Directions: Could you transcribe the material below exactly, without leaving out a single line?

Dataset content:
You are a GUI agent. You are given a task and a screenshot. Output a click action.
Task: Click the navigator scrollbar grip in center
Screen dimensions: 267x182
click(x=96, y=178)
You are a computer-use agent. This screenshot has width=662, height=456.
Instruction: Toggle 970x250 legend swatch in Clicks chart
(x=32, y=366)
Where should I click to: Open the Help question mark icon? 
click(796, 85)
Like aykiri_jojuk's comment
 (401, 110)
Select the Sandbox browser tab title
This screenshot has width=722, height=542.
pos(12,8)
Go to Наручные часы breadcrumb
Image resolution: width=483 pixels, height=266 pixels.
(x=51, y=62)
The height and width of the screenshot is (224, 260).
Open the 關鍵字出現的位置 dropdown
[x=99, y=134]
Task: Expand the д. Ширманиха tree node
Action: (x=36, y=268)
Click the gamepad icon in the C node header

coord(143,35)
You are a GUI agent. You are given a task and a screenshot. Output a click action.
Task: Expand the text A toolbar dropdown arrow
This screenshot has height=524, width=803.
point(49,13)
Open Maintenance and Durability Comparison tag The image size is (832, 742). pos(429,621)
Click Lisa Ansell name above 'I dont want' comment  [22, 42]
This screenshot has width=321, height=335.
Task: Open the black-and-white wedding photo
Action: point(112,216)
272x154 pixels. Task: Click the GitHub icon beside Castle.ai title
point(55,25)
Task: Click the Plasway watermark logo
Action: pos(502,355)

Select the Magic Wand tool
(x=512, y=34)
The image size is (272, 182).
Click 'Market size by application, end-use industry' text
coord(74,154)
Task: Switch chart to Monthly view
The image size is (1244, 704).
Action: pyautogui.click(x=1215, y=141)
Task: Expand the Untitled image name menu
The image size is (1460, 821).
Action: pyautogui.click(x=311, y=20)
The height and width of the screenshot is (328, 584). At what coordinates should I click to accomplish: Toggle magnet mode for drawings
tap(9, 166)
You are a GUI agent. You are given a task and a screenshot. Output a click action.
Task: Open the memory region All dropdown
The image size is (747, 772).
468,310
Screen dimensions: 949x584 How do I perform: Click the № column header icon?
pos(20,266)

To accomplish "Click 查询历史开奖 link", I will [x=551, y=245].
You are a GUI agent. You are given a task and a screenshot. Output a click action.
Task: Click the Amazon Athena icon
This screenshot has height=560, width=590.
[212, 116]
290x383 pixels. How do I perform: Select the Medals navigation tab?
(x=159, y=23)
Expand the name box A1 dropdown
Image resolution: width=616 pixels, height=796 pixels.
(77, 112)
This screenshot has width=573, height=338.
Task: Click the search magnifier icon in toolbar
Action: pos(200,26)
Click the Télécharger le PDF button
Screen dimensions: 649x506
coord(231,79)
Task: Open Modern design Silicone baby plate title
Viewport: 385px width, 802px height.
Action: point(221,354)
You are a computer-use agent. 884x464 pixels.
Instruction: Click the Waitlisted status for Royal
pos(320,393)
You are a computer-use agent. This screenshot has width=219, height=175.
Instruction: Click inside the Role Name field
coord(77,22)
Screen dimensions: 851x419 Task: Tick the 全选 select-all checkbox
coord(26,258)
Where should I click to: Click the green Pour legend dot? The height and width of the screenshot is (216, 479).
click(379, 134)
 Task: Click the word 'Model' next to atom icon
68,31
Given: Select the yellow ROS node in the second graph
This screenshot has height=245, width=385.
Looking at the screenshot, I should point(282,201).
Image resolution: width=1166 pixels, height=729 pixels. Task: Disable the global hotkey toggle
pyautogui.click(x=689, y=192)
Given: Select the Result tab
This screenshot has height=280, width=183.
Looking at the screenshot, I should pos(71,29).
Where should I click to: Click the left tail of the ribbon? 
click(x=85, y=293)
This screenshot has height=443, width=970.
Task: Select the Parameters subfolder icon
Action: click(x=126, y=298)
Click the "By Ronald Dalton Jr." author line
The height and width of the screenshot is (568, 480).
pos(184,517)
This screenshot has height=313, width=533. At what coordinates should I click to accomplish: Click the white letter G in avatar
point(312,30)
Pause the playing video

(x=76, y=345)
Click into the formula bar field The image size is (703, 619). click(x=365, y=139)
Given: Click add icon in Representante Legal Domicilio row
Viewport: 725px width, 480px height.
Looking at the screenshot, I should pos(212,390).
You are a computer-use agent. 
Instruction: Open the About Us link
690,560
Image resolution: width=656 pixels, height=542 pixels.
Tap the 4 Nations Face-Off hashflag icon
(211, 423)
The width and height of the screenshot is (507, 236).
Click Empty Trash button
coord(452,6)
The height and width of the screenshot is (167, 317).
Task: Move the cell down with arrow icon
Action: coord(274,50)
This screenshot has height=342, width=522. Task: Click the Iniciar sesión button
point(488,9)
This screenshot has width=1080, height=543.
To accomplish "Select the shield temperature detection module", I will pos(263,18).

Your solution:
You are a GUI agent. You are given a task and a screenshot. Output a click action.
Task: Click the navigator scrollbar grip in center
Screen dimensions: 267x182
click(x=96, y=178)
You are a computer-use agent. This screenshot has width=662, height=456.
Instruction: Toggle 970x250 legend swatch in Clicks chart
(x=32, y=366)
Where should I click to: Open the Help question mark icon? 
click(796, 85)
Like aykiri_jojuk's comment
 (401, 110)
Select the Sandbox browser tab title
This screenshot has width=722, height=542.
pos(12,8)
Go to Наручные часы breadcrumb
Image resolution: width=483 pixels, height=266 pixels.
(x=51, y=62)
The height and width of the screenshot is (224, 260).
Open the 關鍵字出現的位置 dropdown
[x=99, y=134]
Task: Expand the д. Ширманиха tree node
Action: (x=36, y=268)
Click the gamepad icon in the C node header

coord(143,35)
You are a GUI agent. You are given a task and a screenshot. Output a click action.
Task: Expand the text A toolbar dropdown arrow
This screenshot has height=524, width=803.
point(49,13)
Open Maintenance and Durability Comparison tag The image size is (832, 742). pos(429,621)
Click Lisa Ansell name above 'I dont want' comment  [22, 42]
This screenshot has width=321, height=335.
Task: Open the black-and-white wedding photo
Action: point(112,216)
272x154 pixels. Task: Click the GitHub icon beside Castle.ai title
point(55,25)
Task: Click the Plasway watermark logo
Action: pos(502,355)

Select the Magic Wand tool
(x=512, y=34)
The image size is (272, 182).
Click 'Market size by application, end-use industry' text
coord(74,154)
Task: Switch chart to Monthly view
The image size is (1244, 704).
Action: pyautogui.click(x=1215, y=141)
Task: Expand the Untitled image name menu
The image size is (1460, 821).
Action: pyautogui.click(x=311, y=20)
The height and width of the screenshot is (328, 584). At what coordinates should I click to accomplish: Toggle magnet mode for drawings
tap(9, 166)
You are a GUI agent. You are given a task and a screenshot. Output a click action.
Task: Open the memory region All dropdown
The image size is (747, 772).
468,310
Screen dimensions: 949x584 How do I perform: Click the № column header icon?
pos(20,266)

To accomplish "Click 查询历史开奖 link", I will [x=551, y=245].
You are a GUI agent. You are given a task and a screenshot. Output a click action.
Task: Click the Amazon Athena icon
This screenshot has height=560, width=590.
[212, 116]
290x383 pixels. How do I perform: Select the Medals navigation tab?
(x=159, y=23)
Expand the name box A1 dropdown
Image resolution: width=616 pixels, height=796 pixels.
(77, 112)
This screenshot has width=573, height=338.
Task: Click the search magnifier icon in toolbar
Action: pos(200,26)
Click the Télécharger le PDF button
Screen dimensions: 649x506
coord(231,79)
Task: Open Modern design Silicone baby plate title
Viewport: 385px width, 802px height.
Action: point(221,354)
You are a computer-use agent. 884x464 pixels.
Instruction: Click the Waitlisted status for Royal
pos(320,393)
You are a computer-use agent. This screenshot has width=219, height=175.
Instruction: Click inside the Role Name field
coord(77,22)
Screen dimensions: 851x419 Task: Tick the 全选 select-all checkbox
coord(26,258)
Where should I click to: Click the green Pour legend dot? The height and width of the screenshot is (216, 479).
click(379, 134)
 Task: Click the word 'Model' next to atom icon
68,31
Given: Select the yellow ROS node in the second graph
This screenshot has height=245, width=385.
Looking at the screenshot, I should point(282,201).
Image resolution: width=1166 pixels, height=729 pixels. Task: Disable the global hotkey toggle
pyautogui.click(x=689, y=192)
Given: Select the Result tab
This screenshot has height=280, width=183.
Looking at the screenshot, I should pos(71,29).
Where should I click to: Click the left tail of the ribbon? 
click(x=85, y=293)
This screenshot has height=443, width=970.
Task: Select the Parameters subfolder icon
Action: click(x=126, y=298)
Click the "By Ronald Dalton Jr." author line
The height and width of the screenshot is (568, 480).
pos(184,517)
This screenshot has height=313, width=533. At what coordinates should I click to accomplish: Click the white letter G in avatar
point(312,30)
Pause the playing video

(x=76, y=345)
Click into the formula bar field The image size is (703, 619). click(x=365, y=139)
Given: Click add icon in Representante Legal Domicilio row
Viewport: 725px width, 480px height.
Looking at the screenshot, I should pos(212,390).
You are a computer-use agent. 
Instruction: Open the About Us link
690,560
Image resolution: width=656 pixels, height=542 pixels.
Tap the 4 Nations Face-Off hashflag icon
(211, 423)
The width and height of the screenshot is (507, 236).
Click Empty Trash button
coord(452,6)
The height and width of the screenshot is (167, 317).
Task: Move the cell down with arrow icon
Action: coord(274,50)
This screenshot has height=342, width=522. Task: Click the Iniciar sesión button
point(488,9)
This screenshot has width=1080, height=543.
To accomplish "Select the shield temperature detection module", I will pos(263,18).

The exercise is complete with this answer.